Au théâtre des Amandiers de Nanterre, deux cents étudiants venus du monde entier se sont rassemblés fin mai pour « préjouer » les négociations de la Conférence sur le climat.

Quelque part entre Woodstock et Davos, il règne une drôle d’atmosphère aux Amandiers de Nanterre, en ce week-end de mai. Deux cents étudiants venus de toute la planète ont envahi les salles et les coursives du théâtre, dont les pelouses ensoleillées sont, elles aussi, prises d’assaut. La mine sérieuse des convives tranche avec la légèreté de l’air, voire avec leur jeune âge ; ces vingtenaires ne sont pas venus écouter de la musique et batifoler, ou alors pas seulement.
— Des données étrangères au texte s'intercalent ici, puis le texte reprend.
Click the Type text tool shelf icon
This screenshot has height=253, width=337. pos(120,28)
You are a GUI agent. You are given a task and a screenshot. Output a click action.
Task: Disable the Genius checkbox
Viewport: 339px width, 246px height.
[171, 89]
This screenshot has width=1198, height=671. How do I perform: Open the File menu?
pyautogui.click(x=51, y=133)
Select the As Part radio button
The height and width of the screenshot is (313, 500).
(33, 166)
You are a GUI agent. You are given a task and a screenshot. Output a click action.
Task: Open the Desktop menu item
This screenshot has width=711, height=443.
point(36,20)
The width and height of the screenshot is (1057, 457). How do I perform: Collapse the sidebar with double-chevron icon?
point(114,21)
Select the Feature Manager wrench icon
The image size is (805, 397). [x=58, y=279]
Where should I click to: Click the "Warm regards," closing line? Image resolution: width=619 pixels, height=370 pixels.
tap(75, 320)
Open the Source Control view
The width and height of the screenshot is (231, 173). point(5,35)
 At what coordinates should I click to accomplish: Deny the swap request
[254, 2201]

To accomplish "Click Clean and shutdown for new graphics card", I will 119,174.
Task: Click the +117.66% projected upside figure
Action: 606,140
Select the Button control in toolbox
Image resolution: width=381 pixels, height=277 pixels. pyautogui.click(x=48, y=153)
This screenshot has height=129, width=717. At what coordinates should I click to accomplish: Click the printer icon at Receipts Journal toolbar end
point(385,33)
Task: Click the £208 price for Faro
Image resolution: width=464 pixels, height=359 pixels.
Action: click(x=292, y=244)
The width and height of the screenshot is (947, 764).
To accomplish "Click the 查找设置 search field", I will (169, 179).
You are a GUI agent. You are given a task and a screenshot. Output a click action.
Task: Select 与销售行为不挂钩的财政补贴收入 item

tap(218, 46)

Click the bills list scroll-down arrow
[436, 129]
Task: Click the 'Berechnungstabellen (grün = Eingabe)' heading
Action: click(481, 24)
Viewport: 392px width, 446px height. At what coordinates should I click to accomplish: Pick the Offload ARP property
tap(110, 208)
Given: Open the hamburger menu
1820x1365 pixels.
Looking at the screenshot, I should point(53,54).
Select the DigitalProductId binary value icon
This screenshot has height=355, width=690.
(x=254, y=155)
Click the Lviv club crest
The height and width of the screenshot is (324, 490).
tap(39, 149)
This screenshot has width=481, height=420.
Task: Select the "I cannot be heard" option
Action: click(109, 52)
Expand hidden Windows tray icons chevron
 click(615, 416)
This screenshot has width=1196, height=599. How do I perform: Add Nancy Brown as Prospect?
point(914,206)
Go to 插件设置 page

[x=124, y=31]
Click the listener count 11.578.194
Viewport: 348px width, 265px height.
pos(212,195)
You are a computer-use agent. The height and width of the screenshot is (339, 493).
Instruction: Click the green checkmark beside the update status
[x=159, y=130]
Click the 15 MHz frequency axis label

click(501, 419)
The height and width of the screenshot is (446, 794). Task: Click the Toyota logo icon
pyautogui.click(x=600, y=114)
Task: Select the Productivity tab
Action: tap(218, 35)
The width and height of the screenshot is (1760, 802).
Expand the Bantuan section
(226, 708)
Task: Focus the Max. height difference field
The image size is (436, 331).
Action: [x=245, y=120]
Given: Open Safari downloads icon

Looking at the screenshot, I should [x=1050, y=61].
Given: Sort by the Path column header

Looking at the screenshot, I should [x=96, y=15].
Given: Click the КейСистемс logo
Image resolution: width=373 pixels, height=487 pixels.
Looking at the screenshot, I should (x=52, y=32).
Ils sont là pour changer le monde, rien de moins. Là où d’autres rejouent des moments d’histoires, comme Austerlitz ou Marignan, eux vont « préjouer » une autre bataille, diplomatique, celle-là : COP21, la Conférence de Paris sur le climat qui se tiendra à la fin de l’année et qui a notamment pour but de parvenir à limiter le réchauffement à deux degrés. « Préjouer », donc imaginer ce que pourront être les discussions, concessions, désaccords, qui rythmeront cette réunion dont l’échec serait « une menace sur le plan économique » autant que sur le plan climatique, comme l’expliquait François Hollande le 3 juin dernier.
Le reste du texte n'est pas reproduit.